### DIRECTIVE
Count how many lines of the items below contain the word "button". Give only the number.

### Stored items
-- BEGIN --
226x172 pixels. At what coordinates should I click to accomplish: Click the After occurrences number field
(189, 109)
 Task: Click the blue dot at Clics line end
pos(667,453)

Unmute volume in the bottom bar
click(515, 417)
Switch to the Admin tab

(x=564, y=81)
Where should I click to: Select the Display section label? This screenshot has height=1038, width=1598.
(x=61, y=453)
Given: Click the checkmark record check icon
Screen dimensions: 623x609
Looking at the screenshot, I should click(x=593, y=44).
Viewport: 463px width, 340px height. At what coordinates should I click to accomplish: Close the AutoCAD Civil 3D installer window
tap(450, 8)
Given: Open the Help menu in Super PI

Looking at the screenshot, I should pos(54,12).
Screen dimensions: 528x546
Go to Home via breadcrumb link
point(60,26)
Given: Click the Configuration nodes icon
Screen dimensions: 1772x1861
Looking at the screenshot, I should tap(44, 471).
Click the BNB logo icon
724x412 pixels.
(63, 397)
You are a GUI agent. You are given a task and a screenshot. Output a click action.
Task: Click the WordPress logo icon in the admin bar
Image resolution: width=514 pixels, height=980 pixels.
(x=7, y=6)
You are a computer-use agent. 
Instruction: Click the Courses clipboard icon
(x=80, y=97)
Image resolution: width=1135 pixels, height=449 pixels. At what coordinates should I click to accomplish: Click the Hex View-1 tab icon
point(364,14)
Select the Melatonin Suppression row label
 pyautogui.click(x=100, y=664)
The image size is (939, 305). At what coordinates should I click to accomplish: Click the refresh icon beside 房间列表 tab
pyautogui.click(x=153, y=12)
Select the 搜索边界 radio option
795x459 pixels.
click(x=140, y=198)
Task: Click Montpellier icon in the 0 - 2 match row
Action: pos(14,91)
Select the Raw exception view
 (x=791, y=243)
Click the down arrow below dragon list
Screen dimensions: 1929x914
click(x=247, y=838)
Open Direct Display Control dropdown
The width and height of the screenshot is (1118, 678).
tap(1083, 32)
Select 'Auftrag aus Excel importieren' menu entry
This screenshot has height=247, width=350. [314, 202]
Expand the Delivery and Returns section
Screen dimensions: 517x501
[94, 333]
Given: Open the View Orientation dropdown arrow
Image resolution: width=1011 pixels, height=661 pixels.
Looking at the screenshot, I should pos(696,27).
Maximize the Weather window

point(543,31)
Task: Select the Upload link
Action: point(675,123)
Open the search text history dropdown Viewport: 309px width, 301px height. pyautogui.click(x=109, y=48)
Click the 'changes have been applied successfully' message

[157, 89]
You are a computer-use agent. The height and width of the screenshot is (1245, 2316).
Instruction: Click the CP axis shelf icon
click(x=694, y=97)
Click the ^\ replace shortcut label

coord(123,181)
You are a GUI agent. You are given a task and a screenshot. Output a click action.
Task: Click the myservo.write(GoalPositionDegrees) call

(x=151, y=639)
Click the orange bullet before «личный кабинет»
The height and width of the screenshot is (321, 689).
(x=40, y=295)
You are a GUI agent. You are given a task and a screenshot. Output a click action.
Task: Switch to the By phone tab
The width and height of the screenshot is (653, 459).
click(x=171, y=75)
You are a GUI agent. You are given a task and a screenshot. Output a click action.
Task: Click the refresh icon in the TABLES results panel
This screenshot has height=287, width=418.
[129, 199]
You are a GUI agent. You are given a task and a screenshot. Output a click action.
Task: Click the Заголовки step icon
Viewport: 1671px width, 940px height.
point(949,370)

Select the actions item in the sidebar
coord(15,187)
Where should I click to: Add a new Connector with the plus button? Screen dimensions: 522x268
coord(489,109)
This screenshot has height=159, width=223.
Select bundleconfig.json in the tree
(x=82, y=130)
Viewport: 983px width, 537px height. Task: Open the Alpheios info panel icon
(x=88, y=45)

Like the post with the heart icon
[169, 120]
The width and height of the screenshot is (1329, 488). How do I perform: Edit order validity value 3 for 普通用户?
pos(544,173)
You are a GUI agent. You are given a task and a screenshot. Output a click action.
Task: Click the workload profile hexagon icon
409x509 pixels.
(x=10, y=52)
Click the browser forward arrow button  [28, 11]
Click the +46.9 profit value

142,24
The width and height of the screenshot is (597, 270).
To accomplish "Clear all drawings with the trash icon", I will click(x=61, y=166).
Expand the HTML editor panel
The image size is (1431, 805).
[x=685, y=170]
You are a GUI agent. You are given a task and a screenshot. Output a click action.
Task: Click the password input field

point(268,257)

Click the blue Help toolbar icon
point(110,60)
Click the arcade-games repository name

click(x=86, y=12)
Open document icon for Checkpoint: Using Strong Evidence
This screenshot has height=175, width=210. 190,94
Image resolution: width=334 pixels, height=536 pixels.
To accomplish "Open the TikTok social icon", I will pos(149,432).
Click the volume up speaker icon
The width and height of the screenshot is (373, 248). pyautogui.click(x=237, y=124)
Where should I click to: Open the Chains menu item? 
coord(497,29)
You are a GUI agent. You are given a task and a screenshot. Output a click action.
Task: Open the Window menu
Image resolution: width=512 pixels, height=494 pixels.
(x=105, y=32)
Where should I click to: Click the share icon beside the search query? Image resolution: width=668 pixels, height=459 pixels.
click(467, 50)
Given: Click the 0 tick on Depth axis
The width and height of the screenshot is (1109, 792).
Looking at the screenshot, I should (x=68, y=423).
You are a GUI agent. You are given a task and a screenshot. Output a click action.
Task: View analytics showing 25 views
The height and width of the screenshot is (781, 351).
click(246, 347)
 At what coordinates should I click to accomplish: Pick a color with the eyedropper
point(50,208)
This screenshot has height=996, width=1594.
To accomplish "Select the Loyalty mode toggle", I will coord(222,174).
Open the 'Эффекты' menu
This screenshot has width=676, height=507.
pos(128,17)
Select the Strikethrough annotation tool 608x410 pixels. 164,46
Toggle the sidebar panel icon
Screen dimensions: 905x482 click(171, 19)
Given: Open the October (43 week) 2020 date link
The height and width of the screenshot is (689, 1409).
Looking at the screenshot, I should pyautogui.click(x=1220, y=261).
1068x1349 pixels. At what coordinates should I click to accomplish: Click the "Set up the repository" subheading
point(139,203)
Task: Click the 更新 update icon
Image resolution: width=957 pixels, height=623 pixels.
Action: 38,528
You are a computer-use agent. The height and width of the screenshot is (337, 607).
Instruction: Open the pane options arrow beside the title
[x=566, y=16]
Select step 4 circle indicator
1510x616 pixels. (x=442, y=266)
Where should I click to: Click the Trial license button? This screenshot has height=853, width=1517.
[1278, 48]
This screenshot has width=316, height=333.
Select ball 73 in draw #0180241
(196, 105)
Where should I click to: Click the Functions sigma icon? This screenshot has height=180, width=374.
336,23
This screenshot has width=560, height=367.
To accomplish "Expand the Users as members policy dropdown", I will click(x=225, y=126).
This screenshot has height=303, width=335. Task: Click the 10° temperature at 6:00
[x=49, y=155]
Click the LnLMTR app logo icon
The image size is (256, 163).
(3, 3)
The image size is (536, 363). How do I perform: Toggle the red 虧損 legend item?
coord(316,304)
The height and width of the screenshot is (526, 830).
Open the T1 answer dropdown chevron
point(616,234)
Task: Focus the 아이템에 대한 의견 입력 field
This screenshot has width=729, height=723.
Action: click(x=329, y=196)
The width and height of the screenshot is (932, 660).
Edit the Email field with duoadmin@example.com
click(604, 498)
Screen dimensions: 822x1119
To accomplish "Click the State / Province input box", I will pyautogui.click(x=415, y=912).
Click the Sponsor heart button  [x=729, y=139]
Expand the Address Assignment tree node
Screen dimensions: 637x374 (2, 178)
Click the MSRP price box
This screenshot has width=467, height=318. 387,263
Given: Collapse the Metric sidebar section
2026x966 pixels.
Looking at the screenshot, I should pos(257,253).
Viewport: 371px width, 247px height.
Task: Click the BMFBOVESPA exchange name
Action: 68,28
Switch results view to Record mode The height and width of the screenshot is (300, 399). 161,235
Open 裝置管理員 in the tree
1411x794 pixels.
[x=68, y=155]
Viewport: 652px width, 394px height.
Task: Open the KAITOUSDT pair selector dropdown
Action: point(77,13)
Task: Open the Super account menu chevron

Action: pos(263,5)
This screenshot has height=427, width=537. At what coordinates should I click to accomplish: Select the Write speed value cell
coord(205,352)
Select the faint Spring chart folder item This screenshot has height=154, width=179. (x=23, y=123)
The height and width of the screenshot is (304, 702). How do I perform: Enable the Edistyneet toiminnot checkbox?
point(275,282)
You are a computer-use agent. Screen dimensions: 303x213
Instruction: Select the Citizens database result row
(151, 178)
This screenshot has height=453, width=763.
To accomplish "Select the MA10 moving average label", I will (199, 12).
-- END --
### CORRECT RESULT
4